→ **PROBLEM**
Tally every line of the records below that includes "flight", and reply with the total alone.

→ **Records from a data source**
======
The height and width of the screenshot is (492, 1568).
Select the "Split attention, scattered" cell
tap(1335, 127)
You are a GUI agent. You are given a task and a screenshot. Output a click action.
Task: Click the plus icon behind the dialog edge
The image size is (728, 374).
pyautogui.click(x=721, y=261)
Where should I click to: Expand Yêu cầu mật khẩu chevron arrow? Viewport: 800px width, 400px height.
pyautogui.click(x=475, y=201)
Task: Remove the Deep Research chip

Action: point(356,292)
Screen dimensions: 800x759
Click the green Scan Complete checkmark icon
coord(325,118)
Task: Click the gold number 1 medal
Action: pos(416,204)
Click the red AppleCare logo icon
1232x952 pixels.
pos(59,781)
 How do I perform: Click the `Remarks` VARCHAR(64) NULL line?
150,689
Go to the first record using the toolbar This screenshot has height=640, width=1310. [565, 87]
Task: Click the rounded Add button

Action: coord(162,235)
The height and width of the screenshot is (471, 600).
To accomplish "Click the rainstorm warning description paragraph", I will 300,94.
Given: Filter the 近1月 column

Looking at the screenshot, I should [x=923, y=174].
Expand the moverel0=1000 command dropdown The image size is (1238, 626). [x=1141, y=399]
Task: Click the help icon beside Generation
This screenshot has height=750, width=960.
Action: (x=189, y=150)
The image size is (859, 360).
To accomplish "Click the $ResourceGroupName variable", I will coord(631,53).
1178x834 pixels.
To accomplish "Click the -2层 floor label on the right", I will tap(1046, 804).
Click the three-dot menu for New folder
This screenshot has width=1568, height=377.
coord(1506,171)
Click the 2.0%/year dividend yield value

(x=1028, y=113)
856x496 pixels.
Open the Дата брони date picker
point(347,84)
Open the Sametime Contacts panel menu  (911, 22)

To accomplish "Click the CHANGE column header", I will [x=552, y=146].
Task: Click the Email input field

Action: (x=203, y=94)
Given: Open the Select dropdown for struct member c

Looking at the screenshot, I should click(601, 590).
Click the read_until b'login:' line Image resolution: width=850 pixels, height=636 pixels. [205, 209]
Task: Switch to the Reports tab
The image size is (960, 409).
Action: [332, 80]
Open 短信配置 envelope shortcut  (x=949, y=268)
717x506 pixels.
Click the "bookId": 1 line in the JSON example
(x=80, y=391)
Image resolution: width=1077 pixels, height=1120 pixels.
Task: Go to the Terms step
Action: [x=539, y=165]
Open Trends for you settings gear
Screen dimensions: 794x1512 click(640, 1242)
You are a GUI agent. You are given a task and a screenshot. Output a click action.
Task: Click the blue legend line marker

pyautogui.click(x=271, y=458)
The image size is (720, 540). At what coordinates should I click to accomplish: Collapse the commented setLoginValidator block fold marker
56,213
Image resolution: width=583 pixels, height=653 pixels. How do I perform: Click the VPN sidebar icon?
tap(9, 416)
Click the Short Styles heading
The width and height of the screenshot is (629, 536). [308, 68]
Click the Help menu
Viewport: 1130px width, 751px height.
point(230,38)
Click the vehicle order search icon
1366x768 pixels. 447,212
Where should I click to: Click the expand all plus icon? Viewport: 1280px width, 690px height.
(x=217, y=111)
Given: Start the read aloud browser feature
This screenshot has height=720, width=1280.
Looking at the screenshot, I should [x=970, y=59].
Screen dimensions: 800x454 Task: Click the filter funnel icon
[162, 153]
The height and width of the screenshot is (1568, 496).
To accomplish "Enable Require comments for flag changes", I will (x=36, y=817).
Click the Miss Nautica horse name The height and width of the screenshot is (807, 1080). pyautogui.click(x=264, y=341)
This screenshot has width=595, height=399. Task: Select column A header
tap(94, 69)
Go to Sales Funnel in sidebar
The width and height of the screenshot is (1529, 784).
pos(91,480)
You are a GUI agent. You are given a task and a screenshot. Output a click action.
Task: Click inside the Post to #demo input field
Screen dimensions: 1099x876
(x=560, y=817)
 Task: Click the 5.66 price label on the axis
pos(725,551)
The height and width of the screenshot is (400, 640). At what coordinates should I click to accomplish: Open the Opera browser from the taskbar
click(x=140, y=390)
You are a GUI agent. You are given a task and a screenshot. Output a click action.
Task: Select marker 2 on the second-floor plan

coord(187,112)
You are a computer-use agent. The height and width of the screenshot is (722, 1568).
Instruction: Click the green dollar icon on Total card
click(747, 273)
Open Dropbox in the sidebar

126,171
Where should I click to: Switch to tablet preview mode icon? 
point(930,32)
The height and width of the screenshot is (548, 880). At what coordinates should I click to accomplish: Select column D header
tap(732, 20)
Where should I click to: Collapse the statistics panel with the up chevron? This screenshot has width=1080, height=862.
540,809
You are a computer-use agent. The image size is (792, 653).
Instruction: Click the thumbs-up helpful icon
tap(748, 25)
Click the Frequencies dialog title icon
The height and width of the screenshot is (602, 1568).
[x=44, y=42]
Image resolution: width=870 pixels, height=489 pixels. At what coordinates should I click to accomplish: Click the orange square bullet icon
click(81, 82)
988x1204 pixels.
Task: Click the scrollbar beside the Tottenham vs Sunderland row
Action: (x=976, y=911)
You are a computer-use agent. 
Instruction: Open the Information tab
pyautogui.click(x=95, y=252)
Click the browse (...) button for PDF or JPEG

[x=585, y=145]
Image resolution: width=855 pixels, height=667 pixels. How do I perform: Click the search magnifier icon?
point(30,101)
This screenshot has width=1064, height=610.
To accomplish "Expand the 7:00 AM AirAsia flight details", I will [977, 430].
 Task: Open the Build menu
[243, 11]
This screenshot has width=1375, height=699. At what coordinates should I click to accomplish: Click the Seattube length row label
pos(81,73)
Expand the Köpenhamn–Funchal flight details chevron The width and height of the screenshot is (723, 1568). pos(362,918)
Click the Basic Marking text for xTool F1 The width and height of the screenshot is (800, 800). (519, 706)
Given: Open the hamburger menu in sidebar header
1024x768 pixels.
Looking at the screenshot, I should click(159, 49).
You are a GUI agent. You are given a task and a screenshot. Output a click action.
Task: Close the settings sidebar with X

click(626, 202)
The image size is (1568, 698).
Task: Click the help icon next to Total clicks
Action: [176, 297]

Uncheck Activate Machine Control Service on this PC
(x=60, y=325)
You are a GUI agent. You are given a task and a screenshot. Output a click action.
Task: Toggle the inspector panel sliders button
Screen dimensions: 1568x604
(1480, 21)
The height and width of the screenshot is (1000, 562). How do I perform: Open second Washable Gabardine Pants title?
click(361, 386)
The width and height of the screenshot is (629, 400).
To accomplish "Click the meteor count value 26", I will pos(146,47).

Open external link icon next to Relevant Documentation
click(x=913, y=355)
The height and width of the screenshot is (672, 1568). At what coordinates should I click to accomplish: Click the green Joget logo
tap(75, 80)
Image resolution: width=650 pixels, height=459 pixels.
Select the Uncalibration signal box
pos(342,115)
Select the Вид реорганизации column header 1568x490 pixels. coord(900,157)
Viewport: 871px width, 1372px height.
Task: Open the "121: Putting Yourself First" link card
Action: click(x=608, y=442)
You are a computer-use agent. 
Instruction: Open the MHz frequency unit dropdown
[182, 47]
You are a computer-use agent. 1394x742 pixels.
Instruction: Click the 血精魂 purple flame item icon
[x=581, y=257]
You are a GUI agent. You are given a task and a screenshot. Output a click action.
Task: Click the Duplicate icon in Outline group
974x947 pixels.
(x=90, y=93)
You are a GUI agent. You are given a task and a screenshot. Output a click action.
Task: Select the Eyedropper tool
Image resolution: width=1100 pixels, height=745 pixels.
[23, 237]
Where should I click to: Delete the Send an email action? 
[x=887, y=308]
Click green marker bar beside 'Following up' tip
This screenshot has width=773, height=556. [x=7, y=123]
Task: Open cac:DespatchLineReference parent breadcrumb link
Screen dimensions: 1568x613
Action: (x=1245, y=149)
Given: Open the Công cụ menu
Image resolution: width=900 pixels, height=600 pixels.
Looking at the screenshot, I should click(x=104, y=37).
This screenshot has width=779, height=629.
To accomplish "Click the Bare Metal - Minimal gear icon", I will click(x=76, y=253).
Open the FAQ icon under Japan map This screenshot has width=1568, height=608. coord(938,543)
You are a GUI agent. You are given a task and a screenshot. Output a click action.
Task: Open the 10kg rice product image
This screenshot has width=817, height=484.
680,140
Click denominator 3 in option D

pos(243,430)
======
→ **TASK RESULT**
2